> _Selected excerpt_:
Of Poetics and Politics:  The Border Journeys of Luisa Moreno

Opening Keynote Address, The Latino Midwest Symposium
Thursday, October 11, 7:00 p.m.
Shambaugh Auditorium, The University of Iowa

Reception, 8:30 p.m.
North Exhibition Hall, Main Library

~ in conjunction with the 20th anniversary of the Iowa Women’s Archives ~

From the symposium website: 

Vicki L. Ruiz is Professor of History and Chicano/Latino Studies at the University of California, Irvine and the former Dean of the School of Humanities. Over the course of three decades, she has published over fifty essays and one dozen books. An award-winning scholar, she is the author of Cannery Women, Cannery Lives and From Out of the Shadows: Mexican Women in Twentieth- Century America. Her edited or co-edited anthologies include Unequal Sisters: An Inclusive Reader in U.S. Women’s History. She and Virginia Sánchez Korrol co-edited the three-volume Latinas in the United States: A Historical Encyclopedia, which received a 2007 “Best in Reference” Award from the New York Public Library. She is past president of the Organization of American Historians, the Berkshire Conference of Women’s Historians, and the American Studies Association. Since 2007 she has served on the advisory board for the Smithsonian’s National Museum of American History. An elected fellow of the Society of American Historians, she was recently inducted into the American Academy of Arts and Sciences, the first Latina historian so honored.

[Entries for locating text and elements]
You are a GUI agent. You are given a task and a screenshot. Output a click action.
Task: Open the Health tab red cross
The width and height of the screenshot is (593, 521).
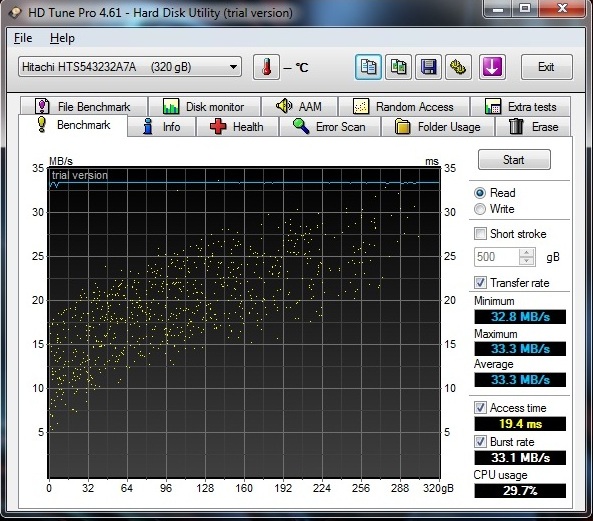tap(237, 126)
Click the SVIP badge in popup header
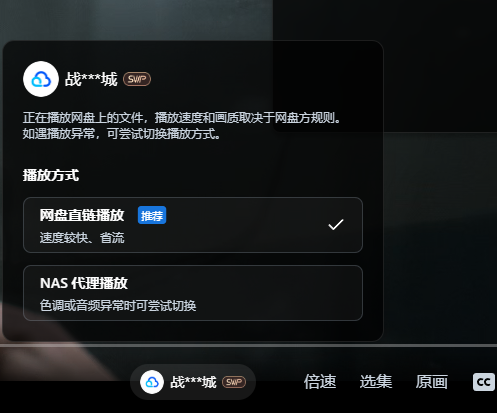 [x=137, y=79]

> _What you have to do_:
Carry on the symposium announcement about the Luisa Moreno keynote, starting right after its final sentence.

> _Exercise output_:
 

About Luisa Moreno

An immigrant from Guatemala, Luisa Moreno was one of the most prominent women labor leaders in the United States.  From 1930 to 1947, she mobilized seamstresses in New York’s Spanish Harlem, cigar rollers in Florida, and cannery women in California. The first Latina to hold a national union office, she served as vice-president of the CIO cannery union (UCAPAWA). She was also the driving force behind the 1939 El Congreso de Pueblos de Hablan Española, first national U.S. Latino civil rights conference. Moreover, as a Latina flapper during the 1920s, she published poetry and consorted with the likes of Diego Rivera in Mexico City before journeying to the United States. Relying on oral interviews with Moreno, her daughter, and many friends and associates as well as on Moreno’s own writings and moving beyond a traditional panegyric narrative, this presentation traces how Moreno embodied a quintessential transnational subject given her movement across discordant spaces, physical and intellectual, where she invented and reinvented herself.  This presentation will also explore the politics of memory and biography given the bonds that developed between the historian, Moreno, and her daughter Mytyl Glomboske.

 

Poster for Vicki Ruiz events.

 

Vicki Ruiz will also present a lecture earlier in the day on Thursday:

“Big Dreams, Rural Schools:  Mexican Americans and Public Education, 1870-1950”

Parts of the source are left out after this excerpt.